Over two million people have signed a change.org petition to use Kobe Bryant’s image as the new logo for the National Basketball Association (NBA), following his death in a helicopter crash on Sunday. At present, the NBA logo displays a silhouette of former Los Angeles Lakers player Jerry West. In fact, as the general manager of the Lakers, it was West who brought Bryant to Los Angeles in 1996.
Bryant was the son of former NBA player Joe “Jellybean” Bryant and was vocal about his ambitions to surpass the accomplishments of legendary Michael Jordan.
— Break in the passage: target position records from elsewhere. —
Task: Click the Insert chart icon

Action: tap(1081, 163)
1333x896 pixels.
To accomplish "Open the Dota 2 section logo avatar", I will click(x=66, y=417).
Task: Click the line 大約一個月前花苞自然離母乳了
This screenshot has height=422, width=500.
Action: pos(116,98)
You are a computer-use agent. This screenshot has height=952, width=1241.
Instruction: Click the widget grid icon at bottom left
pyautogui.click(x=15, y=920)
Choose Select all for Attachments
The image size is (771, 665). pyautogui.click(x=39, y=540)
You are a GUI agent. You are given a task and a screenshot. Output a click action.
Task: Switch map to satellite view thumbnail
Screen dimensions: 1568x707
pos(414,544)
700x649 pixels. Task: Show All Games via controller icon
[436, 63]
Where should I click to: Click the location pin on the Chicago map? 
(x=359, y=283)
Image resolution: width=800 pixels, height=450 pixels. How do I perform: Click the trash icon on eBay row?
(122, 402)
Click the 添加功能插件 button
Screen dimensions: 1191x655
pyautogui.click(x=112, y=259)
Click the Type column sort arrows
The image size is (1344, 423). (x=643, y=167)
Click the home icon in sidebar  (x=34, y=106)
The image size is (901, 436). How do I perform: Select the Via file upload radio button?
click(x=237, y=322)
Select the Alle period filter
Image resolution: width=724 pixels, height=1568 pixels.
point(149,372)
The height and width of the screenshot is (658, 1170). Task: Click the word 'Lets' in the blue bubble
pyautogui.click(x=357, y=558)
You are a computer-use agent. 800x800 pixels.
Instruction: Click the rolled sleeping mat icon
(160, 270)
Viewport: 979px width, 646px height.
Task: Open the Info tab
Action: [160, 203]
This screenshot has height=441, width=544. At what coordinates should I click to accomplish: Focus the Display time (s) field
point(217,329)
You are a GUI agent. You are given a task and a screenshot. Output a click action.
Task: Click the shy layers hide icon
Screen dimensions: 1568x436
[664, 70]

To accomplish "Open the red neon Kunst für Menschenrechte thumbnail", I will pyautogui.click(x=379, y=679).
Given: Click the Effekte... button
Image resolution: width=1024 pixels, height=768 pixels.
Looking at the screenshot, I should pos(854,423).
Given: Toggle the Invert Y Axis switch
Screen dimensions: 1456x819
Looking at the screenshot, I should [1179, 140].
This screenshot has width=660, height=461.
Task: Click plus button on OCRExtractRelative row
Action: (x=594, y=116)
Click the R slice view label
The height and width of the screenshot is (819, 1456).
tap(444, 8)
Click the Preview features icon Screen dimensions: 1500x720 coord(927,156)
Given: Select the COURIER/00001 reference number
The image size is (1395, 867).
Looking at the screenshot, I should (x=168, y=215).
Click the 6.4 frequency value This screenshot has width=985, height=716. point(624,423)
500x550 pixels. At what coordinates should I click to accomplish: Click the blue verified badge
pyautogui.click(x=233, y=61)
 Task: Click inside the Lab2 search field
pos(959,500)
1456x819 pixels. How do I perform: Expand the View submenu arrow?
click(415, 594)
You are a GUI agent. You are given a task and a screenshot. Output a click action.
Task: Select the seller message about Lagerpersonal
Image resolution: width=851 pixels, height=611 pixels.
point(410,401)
Bryant, nicknamed Black Mamba, featured in 20 NBA seasons, won five championship titles and earned 18 All-Star selections.
The petition, which has been signed by celebrities such as Justin Bieber, Snoop Dogg and Usher, is the first petition in 2020 to receive over one million signatures globally. “With the untimely and unexpected passing of the great Kobe Bryant please sign this petition in an attempt to immortalise him forever as the new NBA Logo,” it states.
The NBA logo, which currently features West, was designed by former high school basketball player Alan Siegel in 1969. Siegel once told Sports Illustrated that during the late 1960s, the NBA’s reputation was being affected by drugs and “other things”.
At the time, NBA commissioner Walter Kennedy wanted to give an identity to the league, which could be seen as a “companion piece” to Major League Baseball.
Siegel also said that before finalising the NBA logo, over 30 designs were made featuring multiple players and different styles of shooting.
“While I was doing it, I went to Sport Magazine and I found this picture of Jerry West. And I had grown up as a great fan of the NBA and Jerry West. I thought this picture that I found of him dribbling up the court was very elegant, very classic, showed a dynamic motion and I used that as a basis for designing this symbol,” he told Sports Illustrated.
West later expressed on multiple occasions that he’d prefer if the logo was changed, adding that he was “embarrassed” about it. In 2017, he told The Washington Post, “I don’t know, I don’t like to do anything to call attention to myself, and when people say that, it’s just not who I am, period. If they would want to change it, I wish they would. In many ways, I wish they would.”
In 2015, he nominated Michael Jordan to become the silhouette.
Significantly, NBA spokespeople have never fully admitted the silhouette is of West. Siegal told Los Angeles Times in 2010 this was because they want to “…institutionalise it rather than individualise it”.